Ladies with cap baskets, from which knitting needles were sticking out, might be seen going to evening parties; or servant maids carrying lanterns, and followed by little girls with thin white legs and big goloshes on their feet, on their way to the dancing-school.
After seven o'clock there was scarcely any light in the shops, and the streets seemed deserted. Now and then a ray of light was cast upon the mud and puddles when the door of a tavern, where sailors and topers quarrelled and rioted, was thrown open.
About this time the night watch would sally out of the town hall, in order to take up its beat. It was composed generally of old seamen or ship carpenters, who were past their work, men with hoarse, thick voices, bent with age and hard of hearing.

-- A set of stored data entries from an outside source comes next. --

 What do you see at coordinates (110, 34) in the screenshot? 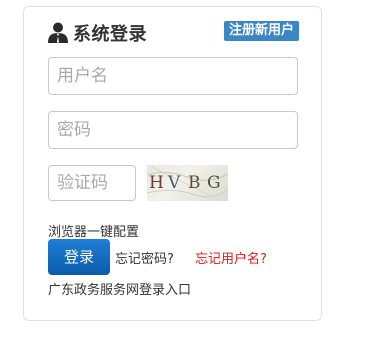
I see `page-title: 系统登录` at bounding box center [110, 34].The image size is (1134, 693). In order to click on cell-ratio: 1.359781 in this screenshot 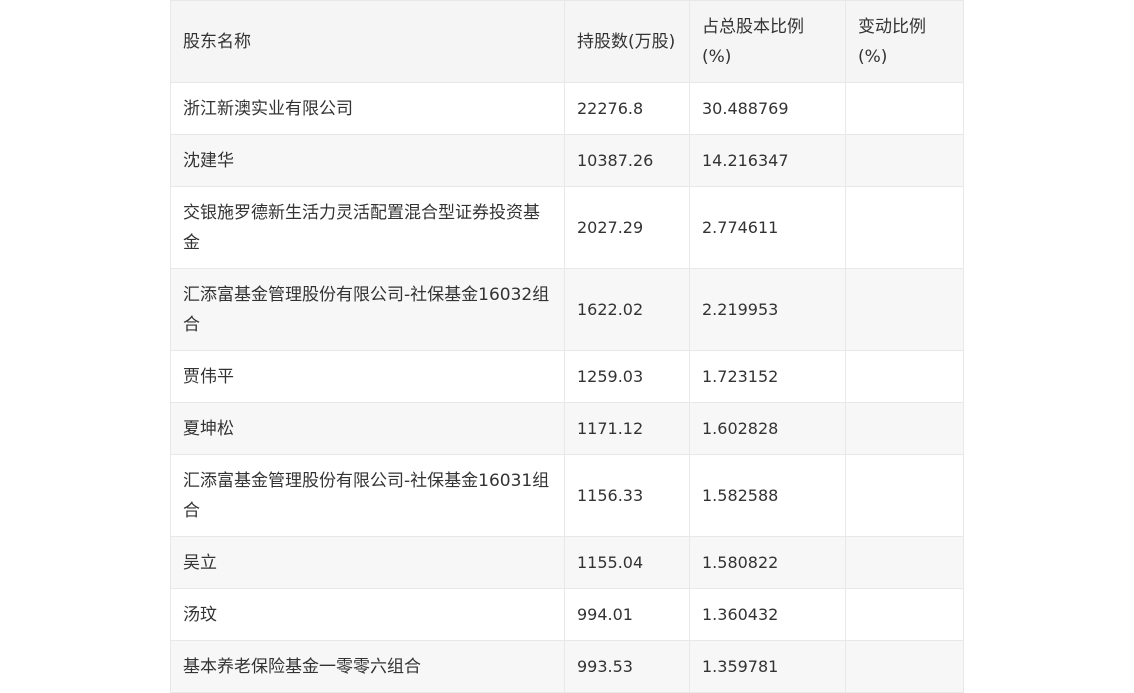, I will do `click(768, 666)`.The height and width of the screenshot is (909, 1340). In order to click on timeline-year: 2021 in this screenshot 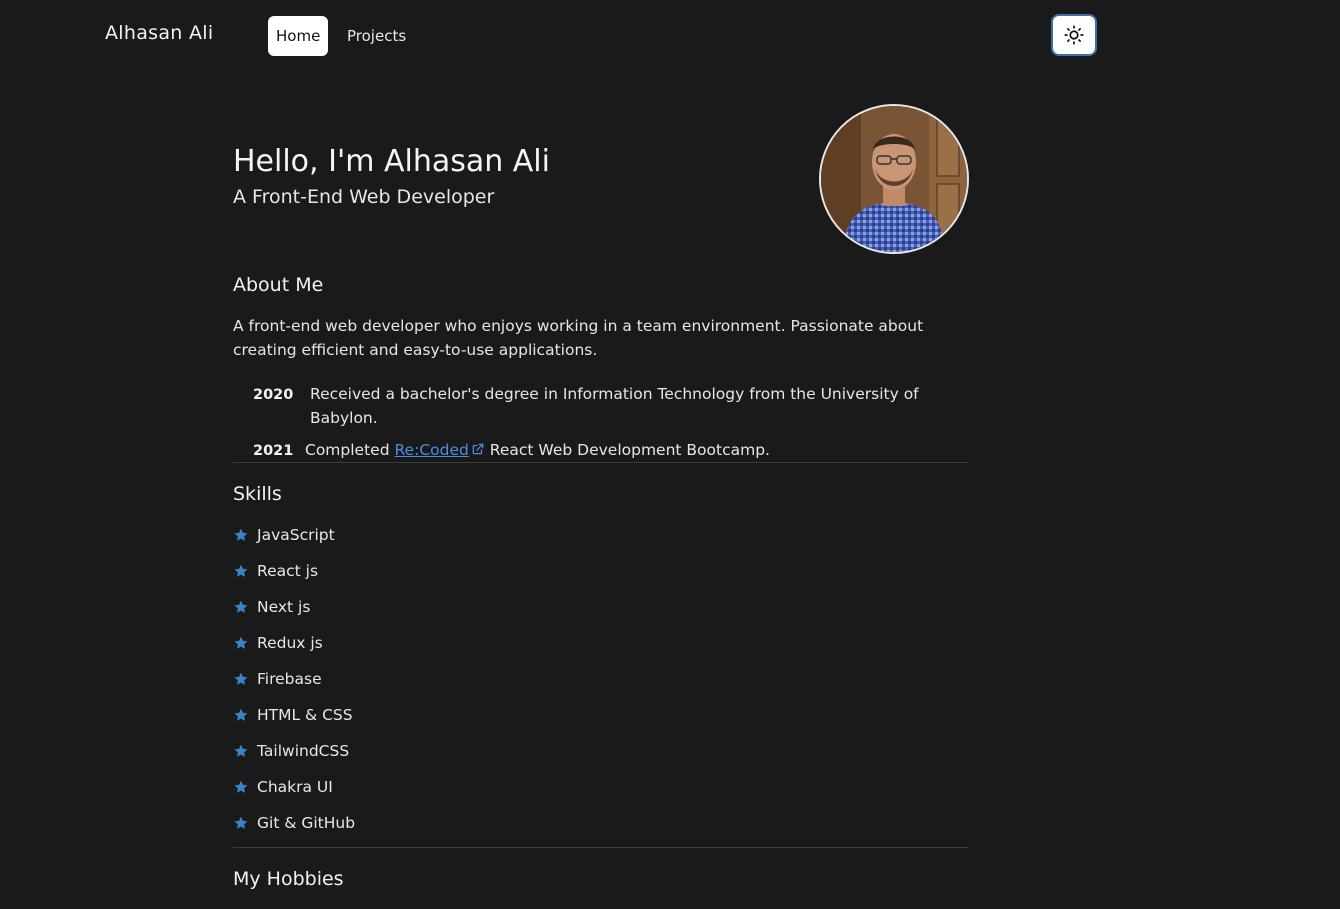, I will do `click(274, 451)`.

They crept along very slowly, clad in long, thick, frieze coats, bearing lanterns in their left hands, and thumping along the pavement with their ponderous staves.
At certain appointed corners they cried out the hour and the state of the weather, each in his own peculiar fashion, so that he could be understood in his own beat, but nowhere else in the whole world.
When those who had been at parties came home at the usual respectable hour of about ten o'clock, the lanterns reappeared in the streets. When they fell in with a watchman, they wished him good night, the young people asking the hour in order to tease him, the older ones inquiring seriously about the direction of the wind.
After that the town became dark and silent. A drunken man would reel from one side to the other until he fell down a cellar trap-door, into the gutter, or into the sea. If by chance he stumbled upon the watch, he soon found himself in the lock-up.
But it was not so easy to stumble upon the watch; for they had their secret sleeping-corners, from which they only issued in case of emergency, when they thought the time was come for crying out something, or when the shuffling sound of leather boots was heard approaching.
This was the watch which went the rounds, the fire watch of the town consisting of four or five ancient watchmen, who had no voices left.